Gubernur Sumatera Utara (Sumut) Muhammad Bobby Afif Nasution membuka acara Sosialisasi Pencabutan Perizinan Berusaha Pemanfaatan Hutan (PBPH) di Aula Raja Inal Siregar, Kantor Gubernur Sumut, Jalan Diponegoro nomor 30. Medan, Kamis (16/4/2026). (Dok: Diskominfo Sumut)
Di luar aspek ekonomi, Bobby menyoroti potensi konflik sosial yang bisa muncul jika lahan bekas izin dibiarkan tanpa pengelolaan yang jelas. Ia mengingatkan, kekosongan penguasaan lahan bisa memicu klaim sepihak di masyarakat.
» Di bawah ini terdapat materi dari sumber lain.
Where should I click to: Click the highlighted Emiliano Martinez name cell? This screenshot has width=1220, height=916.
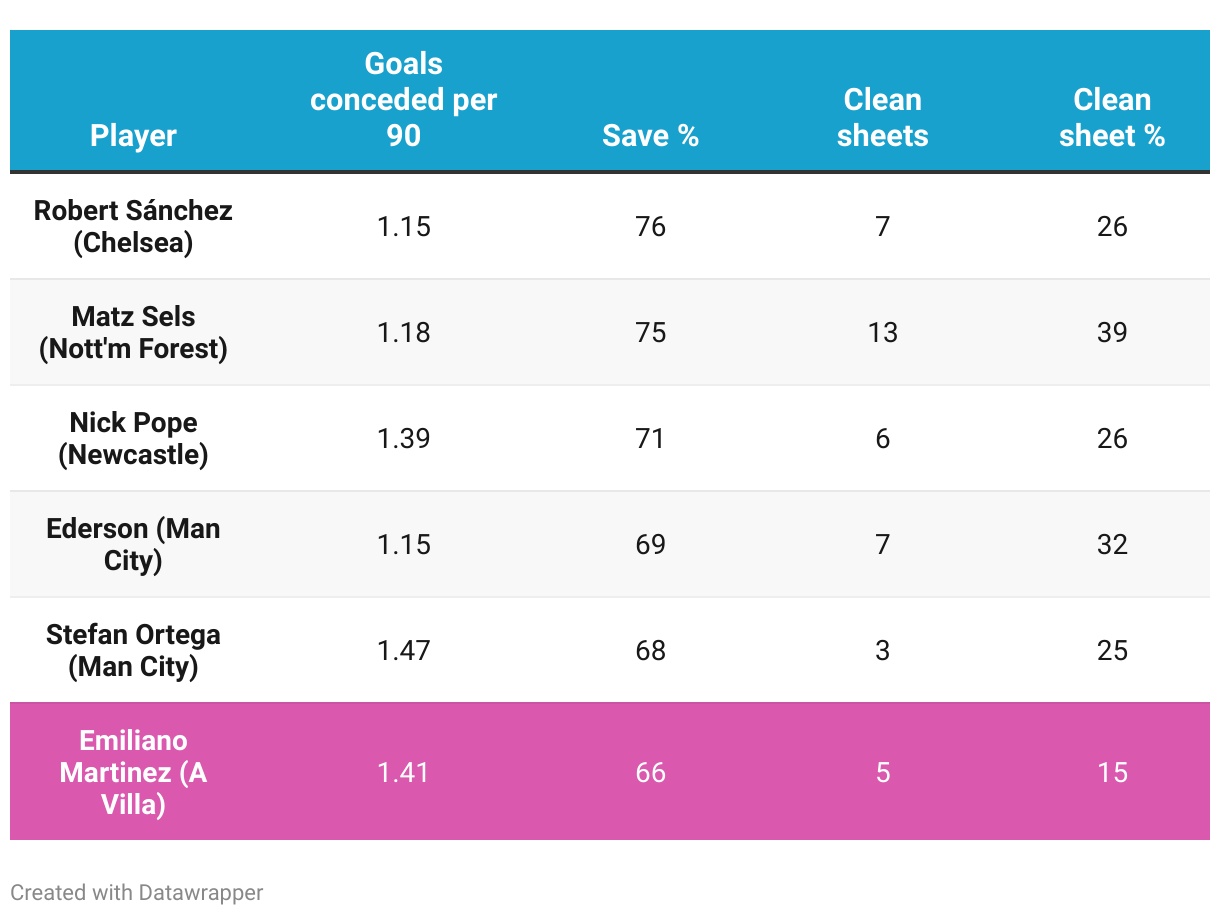click(x=133, y=772)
“Kemudian soal perusahaan yang tidak sama (in line) dengan Perhutani seperti pertambangan dan pembangkit listrik, ini bagaimana kemungkinan pertimbangan pencabutan izin. Dan juga soal pascapencabutan izin, itu satu hari saja lahan ditinggalkan, potensinya lebih dari satu meter bisa saja terjadi penjarahan atas nama masyarakat, saling klaim kepemilikan,” kata Bobby.
Karena itu, ia mendorong agar pemerintah pusat membuka ruang diskusi lebih luas dengan daerah. Menurutnya, kepala daerah memiliki pemahaman paling dekat terhadap kondisi sosial warganya, sehingga bisa memberi gambaran risiko yang lebih nyata sebelum kebijakan dijalankan.